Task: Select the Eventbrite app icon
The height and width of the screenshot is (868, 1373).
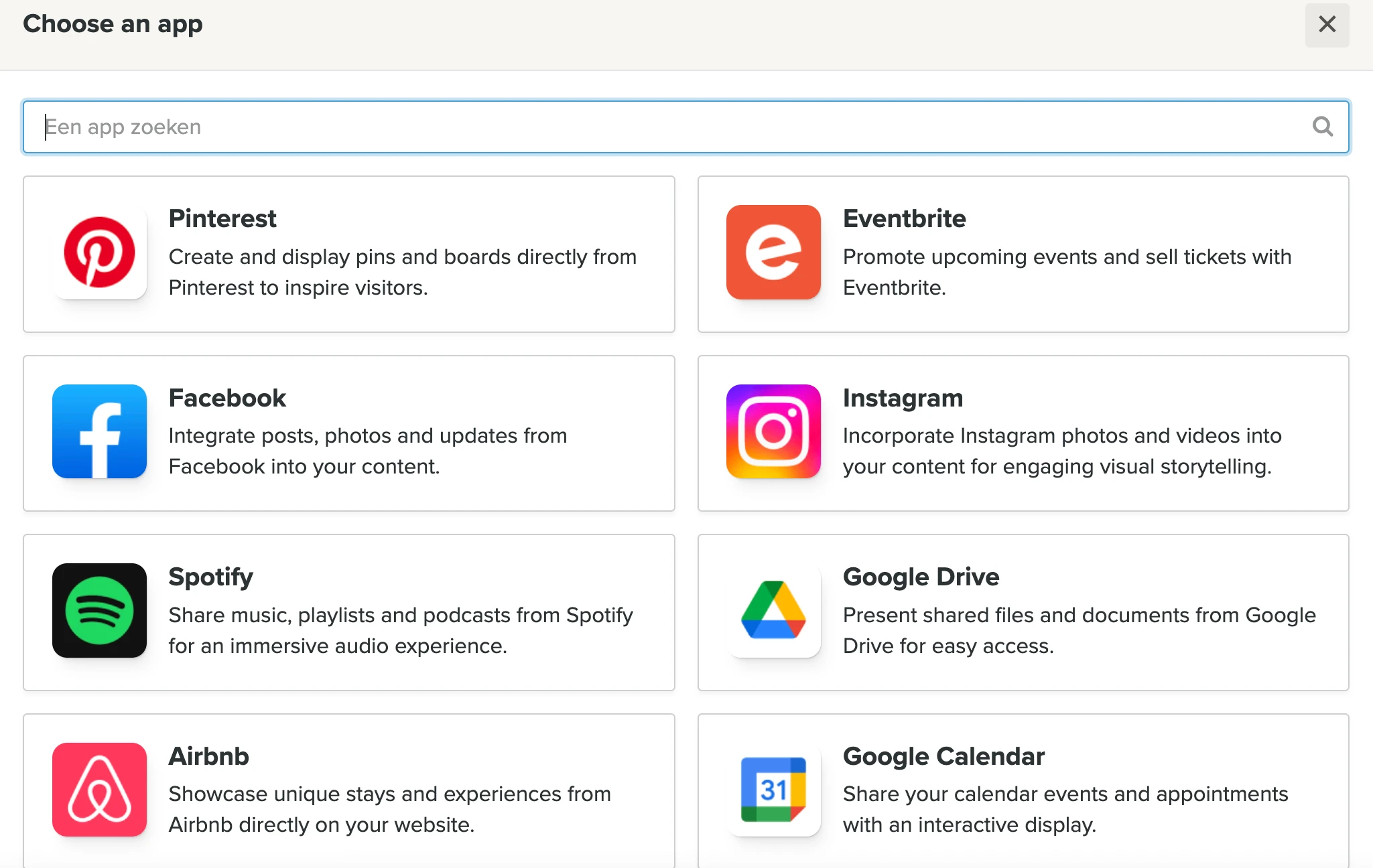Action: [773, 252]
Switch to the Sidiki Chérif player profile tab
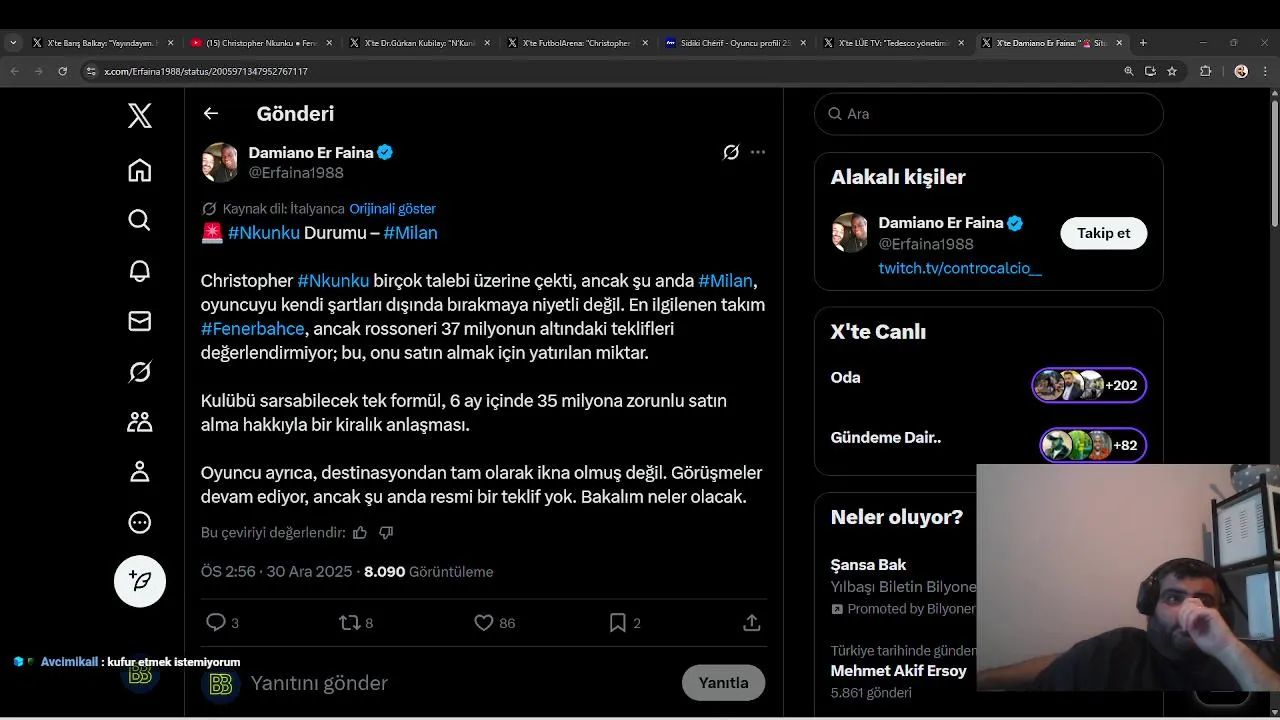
* * *
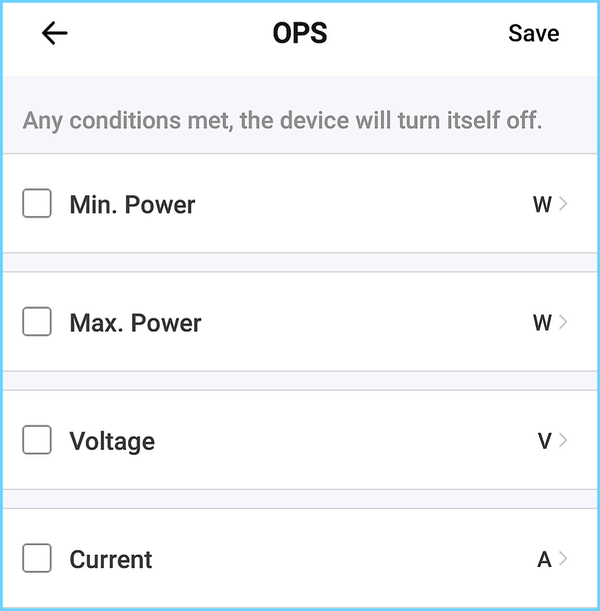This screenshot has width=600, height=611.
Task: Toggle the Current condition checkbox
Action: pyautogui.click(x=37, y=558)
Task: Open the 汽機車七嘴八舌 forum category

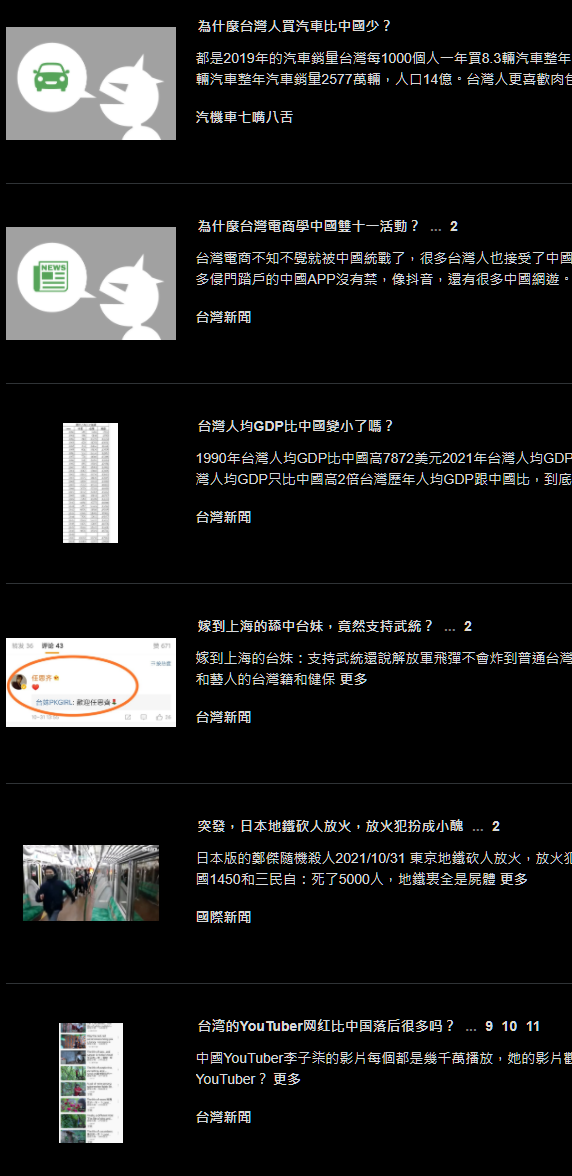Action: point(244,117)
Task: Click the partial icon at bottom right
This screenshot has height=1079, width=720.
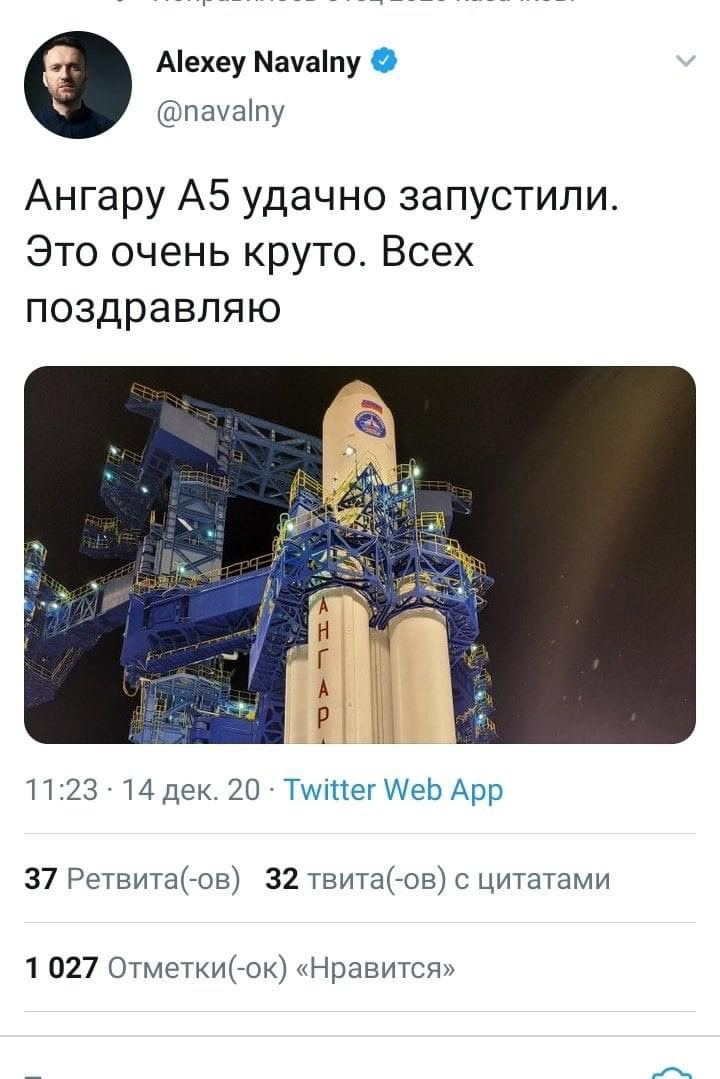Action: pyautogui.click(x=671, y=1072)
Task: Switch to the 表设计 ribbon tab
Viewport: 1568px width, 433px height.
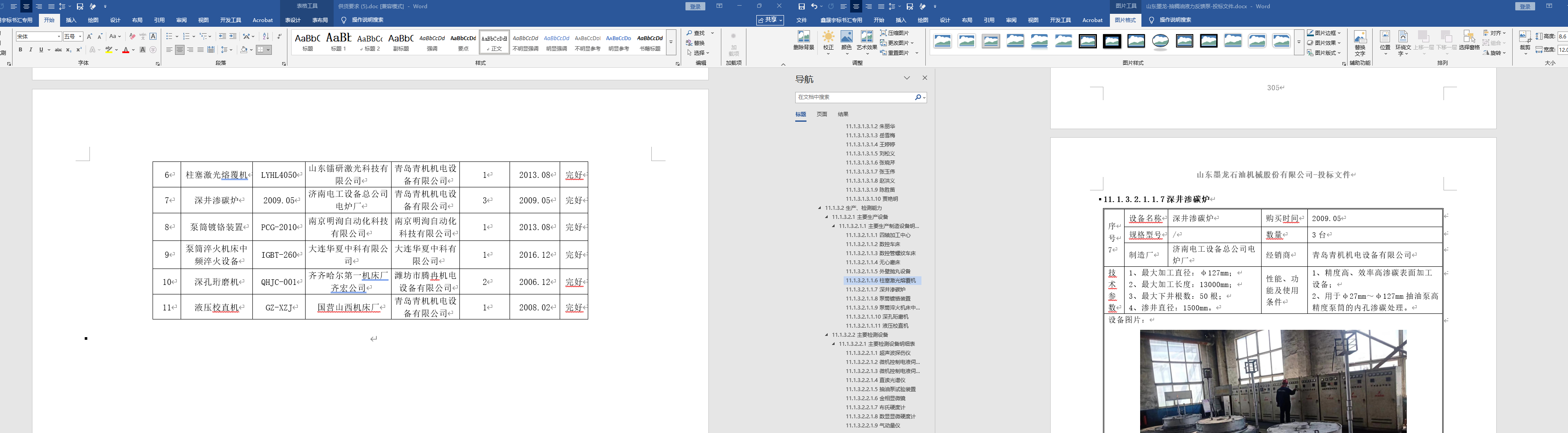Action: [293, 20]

=== Activity ===
Count every line that holds the word "icon" in the entries, and state the result alone.

=== Task solution ===
2